━━━━━ Supplied data

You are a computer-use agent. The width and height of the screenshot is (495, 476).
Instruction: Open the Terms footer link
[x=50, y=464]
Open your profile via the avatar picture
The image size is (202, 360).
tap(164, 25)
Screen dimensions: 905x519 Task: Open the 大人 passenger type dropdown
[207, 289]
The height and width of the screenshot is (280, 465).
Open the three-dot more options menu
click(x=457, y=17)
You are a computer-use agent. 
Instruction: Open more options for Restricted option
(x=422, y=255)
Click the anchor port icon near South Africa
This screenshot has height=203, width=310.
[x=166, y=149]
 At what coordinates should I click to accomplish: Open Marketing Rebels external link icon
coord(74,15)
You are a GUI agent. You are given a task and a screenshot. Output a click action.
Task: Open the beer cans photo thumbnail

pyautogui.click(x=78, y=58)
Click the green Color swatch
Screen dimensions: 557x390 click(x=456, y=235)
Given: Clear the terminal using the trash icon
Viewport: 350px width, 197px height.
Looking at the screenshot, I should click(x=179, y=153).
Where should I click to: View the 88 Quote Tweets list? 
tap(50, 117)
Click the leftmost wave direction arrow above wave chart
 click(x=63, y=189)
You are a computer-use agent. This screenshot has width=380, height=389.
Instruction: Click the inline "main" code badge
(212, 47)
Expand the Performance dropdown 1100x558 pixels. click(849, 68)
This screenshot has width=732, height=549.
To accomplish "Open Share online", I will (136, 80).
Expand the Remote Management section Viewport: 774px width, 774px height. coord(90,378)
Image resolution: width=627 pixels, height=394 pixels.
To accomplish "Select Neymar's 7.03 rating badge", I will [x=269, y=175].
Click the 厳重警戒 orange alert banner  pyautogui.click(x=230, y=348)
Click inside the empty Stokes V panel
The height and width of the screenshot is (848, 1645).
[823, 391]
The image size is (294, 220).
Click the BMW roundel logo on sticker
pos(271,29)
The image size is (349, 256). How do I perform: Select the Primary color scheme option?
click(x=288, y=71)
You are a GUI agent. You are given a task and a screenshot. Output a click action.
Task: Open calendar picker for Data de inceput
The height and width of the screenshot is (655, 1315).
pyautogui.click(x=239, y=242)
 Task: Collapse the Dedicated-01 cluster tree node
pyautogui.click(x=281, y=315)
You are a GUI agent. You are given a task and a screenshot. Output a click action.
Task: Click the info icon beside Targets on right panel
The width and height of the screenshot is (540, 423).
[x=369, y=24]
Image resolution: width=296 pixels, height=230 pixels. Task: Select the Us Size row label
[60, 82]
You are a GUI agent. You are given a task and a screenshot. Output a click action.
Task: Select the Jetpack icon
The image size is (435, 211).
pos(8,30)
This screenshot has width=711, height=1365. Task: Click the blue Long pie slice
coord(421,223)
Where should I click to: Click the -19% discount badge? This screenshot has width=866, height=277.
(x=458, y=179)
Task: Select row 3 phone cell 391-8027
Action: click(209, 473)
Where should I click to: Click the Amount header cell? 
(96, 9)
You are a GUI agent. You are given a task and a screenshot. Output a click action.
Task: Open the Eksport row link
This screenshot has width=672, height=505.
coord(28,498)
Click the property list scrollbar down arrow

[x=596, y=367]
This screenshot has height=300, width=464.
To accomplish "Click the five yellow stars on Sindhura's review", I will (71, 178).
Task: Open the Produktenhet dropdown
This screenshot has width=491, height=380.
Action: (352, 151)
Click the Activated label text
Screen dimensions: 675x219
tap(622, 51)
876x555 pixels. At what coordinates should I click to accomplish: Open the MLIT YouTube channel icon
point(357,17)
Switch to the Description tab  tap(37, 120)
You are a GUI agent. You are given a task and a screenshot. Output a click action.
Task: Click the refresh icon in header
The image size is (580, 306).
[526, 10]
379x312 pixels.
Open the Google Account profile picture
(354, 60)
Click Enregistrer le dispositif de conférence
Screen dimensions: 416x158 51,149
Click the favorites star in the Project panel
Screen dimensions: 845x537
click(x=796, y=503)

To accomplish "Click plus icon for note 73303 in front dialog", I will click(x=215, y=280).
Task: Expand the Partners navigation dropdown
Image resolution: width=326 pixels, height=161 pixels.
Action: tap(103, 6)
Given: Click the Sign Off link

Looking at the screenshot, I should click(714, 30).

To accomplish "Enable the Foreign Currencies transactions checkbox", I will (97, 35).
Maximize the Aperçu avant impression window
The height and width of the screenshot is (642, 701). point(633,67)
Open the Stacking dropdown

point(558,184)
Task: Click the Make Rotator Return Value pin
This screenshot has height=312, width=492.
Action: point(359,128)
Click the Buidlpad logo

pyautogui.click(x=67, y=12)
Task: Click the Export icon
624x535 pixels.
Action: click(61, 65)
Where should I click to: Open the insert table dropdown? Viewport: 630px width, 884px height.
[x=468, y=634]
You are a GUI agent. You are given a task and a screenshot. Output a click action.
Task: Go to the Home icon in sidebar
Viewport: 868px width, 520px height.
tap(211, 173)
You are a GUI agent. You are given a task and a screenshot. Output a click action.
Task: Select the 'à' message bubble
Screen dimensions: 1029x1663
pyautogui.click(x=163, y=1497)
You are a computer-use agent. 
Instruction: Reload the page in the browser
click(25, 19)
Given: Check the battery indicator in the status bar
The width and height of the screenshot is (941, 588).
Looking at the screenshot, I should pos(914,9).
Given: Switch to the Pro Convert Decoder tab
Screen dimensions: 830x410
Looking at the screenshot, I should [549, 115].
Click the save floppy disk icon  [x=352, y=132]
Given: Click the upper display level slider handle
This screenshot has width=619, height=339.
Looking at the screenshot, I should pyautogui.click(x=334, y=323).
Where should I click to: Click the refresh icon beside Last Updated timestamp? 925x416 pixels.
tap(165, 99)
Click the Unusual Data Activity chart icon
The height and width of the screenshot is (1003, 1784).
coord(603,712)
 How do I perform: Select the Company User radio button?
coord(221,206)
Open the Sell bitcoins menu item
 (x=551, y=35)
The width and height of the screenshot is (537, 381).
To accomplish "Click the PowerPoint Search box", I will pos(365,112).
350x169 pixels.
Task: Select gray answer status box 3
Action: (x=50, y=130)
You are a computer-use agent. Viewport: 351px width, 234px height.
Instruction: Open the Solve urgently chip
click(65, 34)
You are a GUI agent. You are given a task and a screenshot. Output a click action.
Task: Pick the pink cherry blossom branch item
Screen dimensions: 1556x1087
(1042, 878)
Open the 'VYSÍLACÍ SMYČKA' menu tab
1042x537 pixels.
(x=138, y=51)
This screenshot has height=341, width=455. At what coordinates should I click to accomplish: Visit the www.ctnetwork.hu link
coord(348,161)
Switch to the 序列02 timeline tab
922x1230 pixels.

━━━━━━━━━━

* **Work instructions**
Please retype the data, matching it exactly.

* **Answer area**
You are a computer-use agent. The width and height of the screenshot is (495, 476).
Instruction: Open the Terms footer link
[x=50, y=464]
Open your profile via the avatar picture
The image size is (202, 360).
tap(164, 25)
Screen dimensions: 905x519 Task: Open the 大人 passenger type dropdown
[207, 289]
The height and width of the screenshot is (280, 465).
Open the three-dot more options menu
click(x=457, y=17)
You are a computer-use agent. 
Instruction: Open more options for Restricted option
(x=422, y=255)
Click the anchor port icon near South Africa
This screenshot has height=203, width=310.
[x=166, y=149]
 At what coordinates should I click to accomplish: Open Marketing Rebels external link icon
coord(74,15)
You are a GUI agent. You are given a task and a screenshot. Output a click action.
Task: Open the beer cans photo thumbnail

pyautogui.click(x=78, y=58)
Click the green Color swatch
Screen dimensions: 557x390 click(x=456, y=235)
Given: Clear the terminal using the trash icon
Viewport: 350px width, 197px height.
Looking at the screenshot, I should click(x=179, y=153).
Where should I click to: View the 88 Quote Tweets list? 
tap(50, 117)
Click the leftmost wave direction arrow above wave chart
 click(x=63, y=189)
You are a computer-use agent. This screenshot has width=380, height=389.
Instruction: Click the inline "main" code badge
(212, 47)
Expand the Performance dropdown 1100x558 pixels. click(849, 68)
This screenshot has width=732, height=549.
To accomplish "Open Share online", I will (136, 80).
Expand the Remote Management section Viewport: 774px width, 774px height. coord(90,378)
Image resolution: width=627 pixels, height=394 pixels.
To accomplish "Select Neymar's 7.03 rating badge", I will [x=269, y=175].
Click the 厳重警戒 orange alert banner  pyautogui.click(x=230, y=348)
Click inside the empty Stokes V panel
The height and width of the screenshot is (848, 1645).
[823, 391]
The image size is (294, 220).
Click the BMW roundel logo on sticker
pos(271,29)
The image size is (349, 256). How do I perform: Select the Primary color scheme option?
click(x=288, y=71)
You are a GUI agent. You are given a task and a screenshot. Output a click action.
Task: Open calendar picker for Data de inceput
The height and width of the screenshot is (655, 1315).
pyautogui.click(x=239, y=242)
 Task: Collapse the Dedicated-01 cluster tree node
pyautogui.click(x=281, y=315)
You are a GUI agent. You are given a task and a screenshot. Output a click action.
Task: Click the info icon beside Targets on right panel
The width and height of the screenshot is (540, 423).
[x=369, y=24]
Image resolution: width=296 pixels, height=230 pixels. Task: Select the Us Size row label
[60, 82]
You are a GUI agent. You are given a task and a screenshot. Output a click action.
Task: Select the Jetpack icon
The image size is (435, 211).
pos(8,30)
This screenshot has width=711, height=1365. Task: Click the blue Long pie slice
coord(421,223)
Where should I click to: Click the -19% discount badge? This screenshot has width=866, height=277.
(x=458, y=179)
Task: Select row 3 phone cell 391-8027
Action: click(209, 473)
Where should I click to: Click the Amount header cell? 
(96, 9)
You are a GUI agent. You are given a task and a screenshot. Output a click action.
Task: Open the Eksport row link
This screenshot has width=672, height=505.
coord(28,498)
Click the property list scrollbar down arrow

[x=596, y=367]
This screenshot has height=300, width=464.
To accomplish "Click the five yellow stars on Sindhura's review", I will (71, 178).
Task: Open the Produktenhet dropdown
This screenshot has width=491, height=380.
Action: (352, 151)
Click the Activated label text
Screen dimensions: 675x219
tap(622, 51)
876x555 pixels. At what coordinates should I click to accomplish: Open the MLIT YouTube channel icon
point(357,17)
Switch to the Description tab  tap(37, 120)
You are a GUI agent. You are given a task and a screenshot. Output a click action.
Task: Click the refresh icon in header
The image size is (580, 306).
[526, 10]
379x312 pixels.
Open the Google Account profile picture
(354, 60)
Click Enregistrer le dispositif de conférence
Screen dimensions: 416x158 51,149
Click the favorites star in the Project panel
Screen dimensions: 845x537
click(x=796, y=503)

To accomplish "Click plus icon for note 73303 in front dialog", I will click(x=215, y=280).
Task: Expand the Partners navigation dropdown
Image resolution: width=326 pixels, height=161 pixels.
Action: tap(103, 6)
Given: Click the Sign Off link

Looking at the screenshot, I should click(714, 30).

To accomplish "Enable the Foreign Currencies transactions checkbox", I will (97, 35).
Maximize the Aperçu avant impression window
The height and width of the screenshot is (642, 701). point(633,67)
Open the Stacking dropdown

point(558,184)
Task: Click the Make Rotator Return Value pin
This screenshot has height=312, width=492.
Action: point(359,128)
Click the Buidlpad logo

pyautogui.click(x=67, y=12)
Task: Click the Export icon
624x535 pixels.
Action: click(61, 65)
Where should I click to: Open the insert table dropdown? Viewport: 630px width, 884px height.
[x=468, y=634]
You are a GUI agent. You are given a task and a screenshot. Output a click action.
Task: Go to the Home icon in sidebar
Viewport: 868px width, 520px height.
tap(211, 173)
You are a GUI agent. You are given a task and a screenshot. Output a click action.
Task: Select the 'à' message bubble
Screen dimensions: 1029x1663
pyautogui.click(x=163, y=1497)
You are a computer-use agent. 
Instruction: Reload the page in the browser
click(25, 19)
Given: Check the battery indicator in the status bar
The width and height of the screenshot is (941, 588).
Looking at the screenshot, I should pos(914,9).
Given: Switch to the Pro Convert Decoder tab
Screen dimensions: 830x410
Looking at the screenshot, I should [549, 115].
Click the save floppy disk icon  [x=352, y=132]
Given: Click the upper display level slider handle
This screenshot has width=619, height=339.
Looking at the screenshot, I should pyautogui.click(x=334, y=323).
Where should I click to: Click the refresh icon beside Last Updated timestamp? 925x416 pixels.
tap(165, 99)
Click the Unusual Data Activity chart icon
The height and width of the screenshot is (1003, 1784).
coord(603,712)
 How do I perform: Select the Company User radio button?
coord(221,206)
Open the Sell bitcoins menu item
 (x=551, y=35)
The width and height of the screenshot is (537, 381).
To accomplish "Click the PowerPoint Search box", I will pos(365,112).
350x169 pixels.
Task: Select gray answer status box 3
Action: (x=50, y=130)
You are a computer-use agent. Viewport: 351px width, 234px height.
Instruction: Open the Solve urgently chip
click(65, 34)
You are a GUI agent. You are given a task and a screenshot. Output a click action.
Task: Pick the pink cherry blossom branch item
Screen dimensions: 1556x1087
(1042, 878)
Open the 'VYSÍLACÍ SMYČKA' menu tab
1042x537 pixels.
(x=138, y=51)
This screenshot has height=341, width=455. At what coordinates should I click to accomplish: Visit the www.ctnetwork.hu link
coord(348,161)
Switch to the 序列02 timeline tab
922x1230 pixels.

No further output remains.